私はこの場所の中心点を探すことにした。草木はおろか、ポケモンでさえも止めてしまう謎の何かに興味を持ったからだ。
………今思えば、私はその時すでに間違いを犯していたのだ。この灰色の世界に踏み込むことはせず、迂回をするなりして回避すればよかった。しかし、今となってはそんなことを考えても仕方のないこと。私はその場で起きた全てをこの本で語ろうと思う。
私は感覚的に中心がどこにあるかを考え、思い付く限りに移動し続けた。そして、ソレは、私の前に姿を現した。
歪んだまま伸縮を続け、落ち着きのない、球体。それは時に中からトゲが飛び出るように形を変えたり、激しく形を変え続けていた。私はソレが持つ不可思議な何かを確かめようとし、近づいた。そう、近づいてしまった。
ソレは私が近づくのを待っていたかのように動き出し、活発に活動を始めた。もはや言葉では語ることが不可能なほどに奇々怪々に蠢き、手当たり次第に触るものをその身に取り込んでいっている。そして、ある程度暴れまわると、ソレは動きを止めた。私は、それがまた動き出す前にその場を離れようと決意した。今私が出せる全力を足に込めて、勢いよく地を蹴り出した。
瞬間、動きを止めていたソレがまた動き出す。今度は、強烈な吸引を始めた。直線上にいた私はそれに有無を言わさず吸い込まれ、体勢を崩しながらもギリギリで灰色の木の幹をつかんだ。手繰り寄せるようにその幹にすがり、やっとの思いで木の陰に隠れた。
形容しがたいソレは、私を睨みつけるように猛烈な吸引を見せたあと、私がそこに落ちることはないと悟ったらしく、急激に収束し、最後にはソレは消えてしまった。
あの球体はなんだったのか。灰色になってしまった場所はどうなったのか。未だ灰色のままなのか、あるいは元の緑を携えて命溢れる森となっているのか。今の私には、見当もつかない。私はあの現象、全てが灰色になったあの世界を、『時の停止』と呼ぶことにする。

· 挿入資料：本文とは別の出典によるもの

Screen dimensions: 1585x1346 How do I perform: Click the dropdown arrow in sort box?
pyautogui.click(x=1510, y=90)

最初はただの物珍しい場所として探索したが、今となってはどれだけ危険なことをしていたのか想像もできない。あの灰色の世界は迂闊に近づいてはならない。自分の命が惜しい者は、決して近づいてはならないのだ」

クオンが見せたその小説には、とても鮮明に灰色の世界について書かれていた。
「これは探検隊の第一線で働く探検家、ガーフィールド・バーンスタインが自分の体験談をそのまま書いたものなの。彼が見つけたものに限るけど、偶然見つけたどうぐの新しい効能や、まだ誰も見つけたことのない最新のどうぐを紹介していたりするの。この『時の停止』を最初に見つけたのも、彼なの」
小説から顔を上げると。腕を組みながら真剣な表情で説明を続けるクオンがいた。他人とのコミュニケーションをだいたい一言で済ませるクオンが、意気揚々と話している。

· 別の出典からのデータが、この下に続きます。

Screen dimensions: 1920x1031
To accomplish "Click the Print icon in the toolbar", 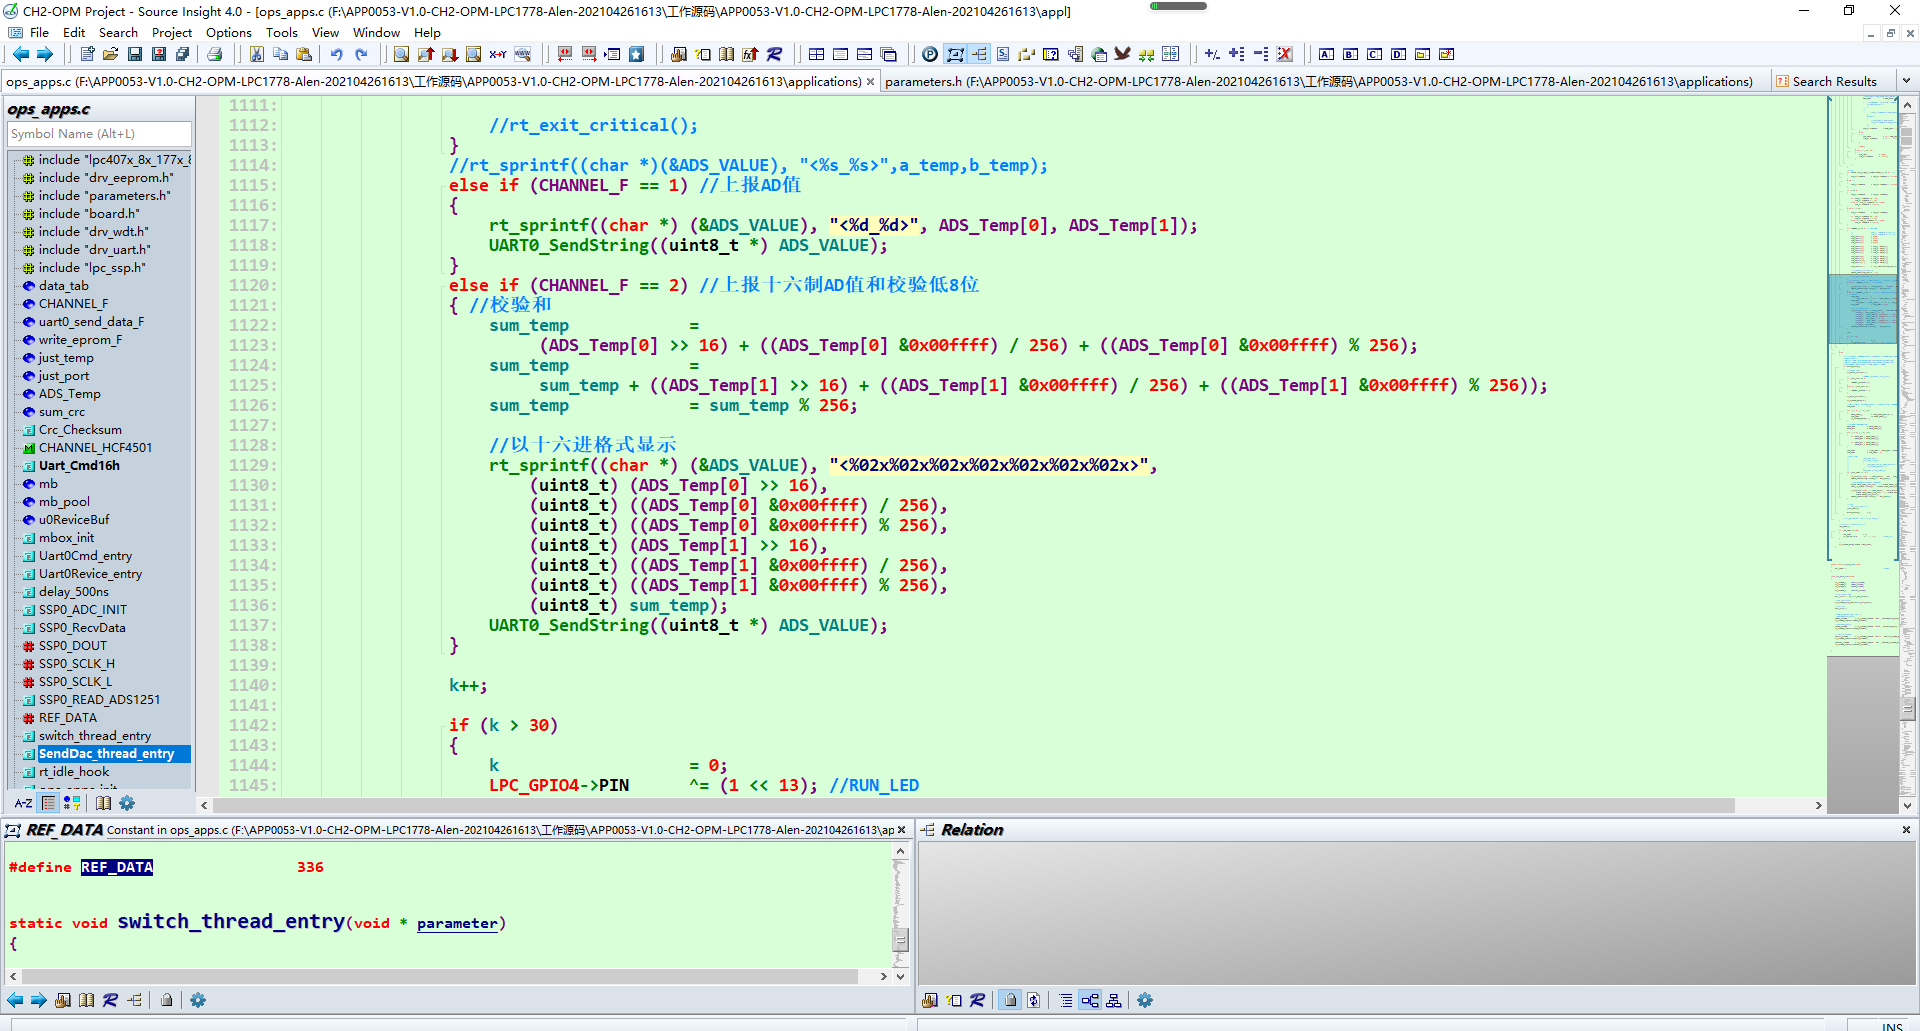I will (x=214, y=54).
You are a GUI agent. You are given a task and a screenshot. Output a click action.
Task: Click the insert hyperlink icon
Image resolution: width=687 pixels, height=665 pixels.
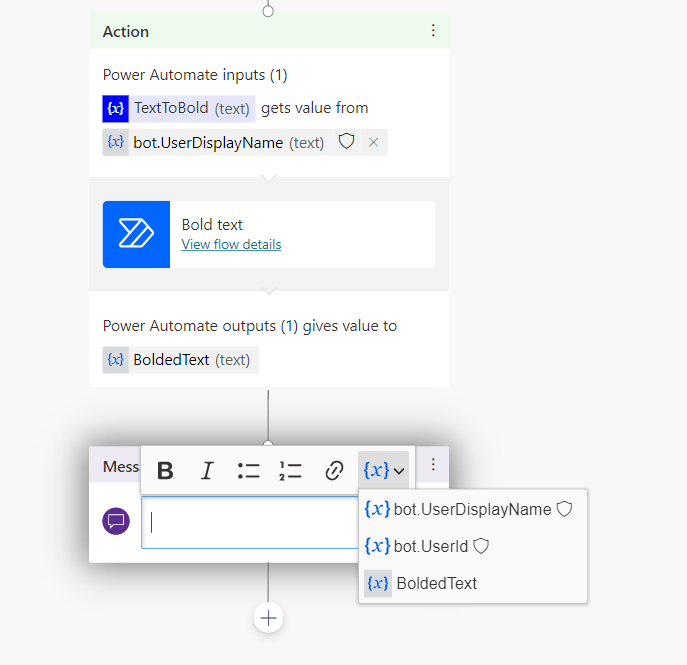point(334,470)
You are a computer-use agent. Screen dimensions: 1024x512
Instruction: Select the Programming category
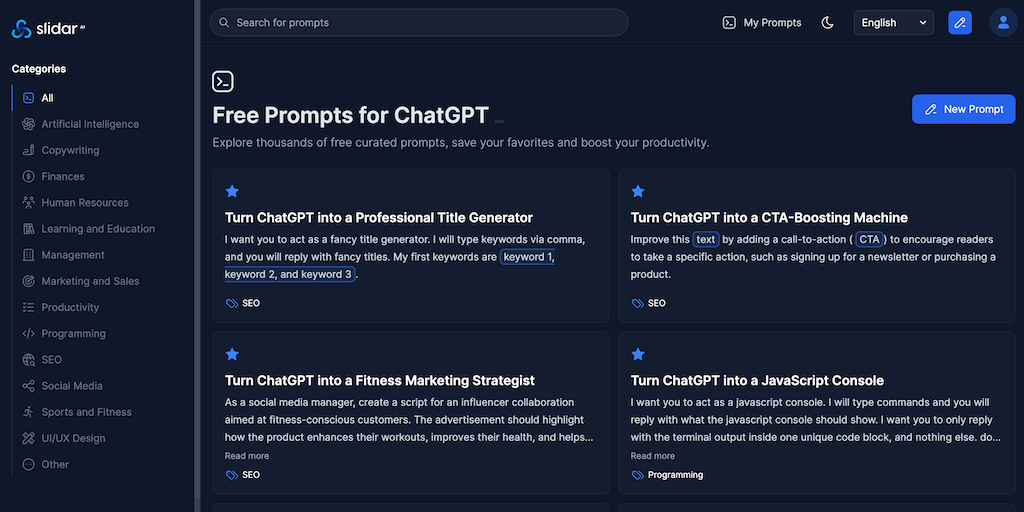[x=73, y=333]
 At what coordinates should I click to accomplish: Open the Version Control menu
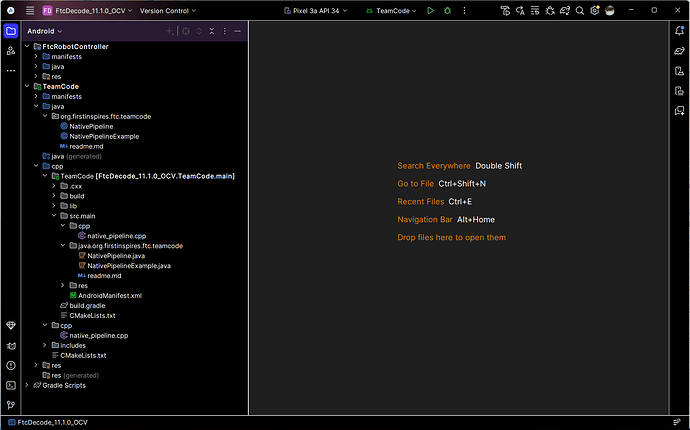point(168,11)
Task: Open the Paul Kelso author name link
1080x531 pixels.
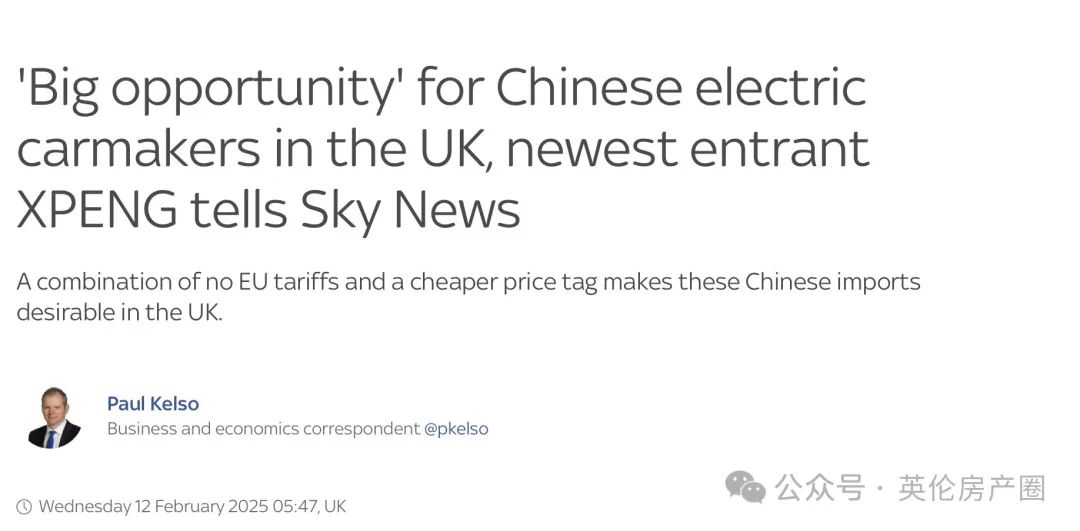Action: tap(153, 404)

「この灰色の世界…私が思うに、レンファが言ってるものと同じものだと思うの。だけど『時の停止』はポケモンの動きでさえ止めてしまう。記憶を失ってもその世界を覚えているっていうことは、彼の過去に『時の停止』に関わるなんらかがあったってことだと思うの。私は彼が記憶を失ったのもこの『時の停止』が深く関わっているんじゃないか…そう考えているの」
クオンは自分の中で、ある仮説を立てていた。それを一つ一つのピースに分解し、二人に理解しやすいように説明する。
「まず記憶喪失について。私たちポケモンは種族によるけど大半が頑丈だったり、打たれ強かったりするの。だから正直、強い衝撃で記憶を失うのはあまりないと思うのだけど…まあ、あるか、と聞かれればあることなの。ここまでで聞きたいことはある?説明を続けていい?」
チェルは無言のまま、手を挙げた。
「その可能性は低いんじゃないかい?海岸に倒れていた時だと、ほとんど怪我はなかったじゃないか。多分、それはないと思う」
クオンもそれに同意したのか、頷いた。
「もう一つは精神的な問題。何かとてつもなく恐ろしいものを見たか、信じられない何かに出会ったか………。おそらく、彼の記憶がないのはこっちが理由だと思うの。そして、その精神的な理由に灰色の世界が関わっていると思うの。多分、彼は自分の住んでいた所に『時の停止』が起きて、一人だけ生き残った…とか、そういうのじゃないかと思うの」
「うーん…でも、それだとレンファが海岸に倒れてた説明がつかなくない?あの近くに誰かが住んでいるなんて、それこそトレジャータウンだけだし、それほどの規模の『時の停止』が起こったとするならきっともう話題になってると思うよ」
そこでまた三人の考えは行き詰ってしまった。思えば、すべてが不可解だ。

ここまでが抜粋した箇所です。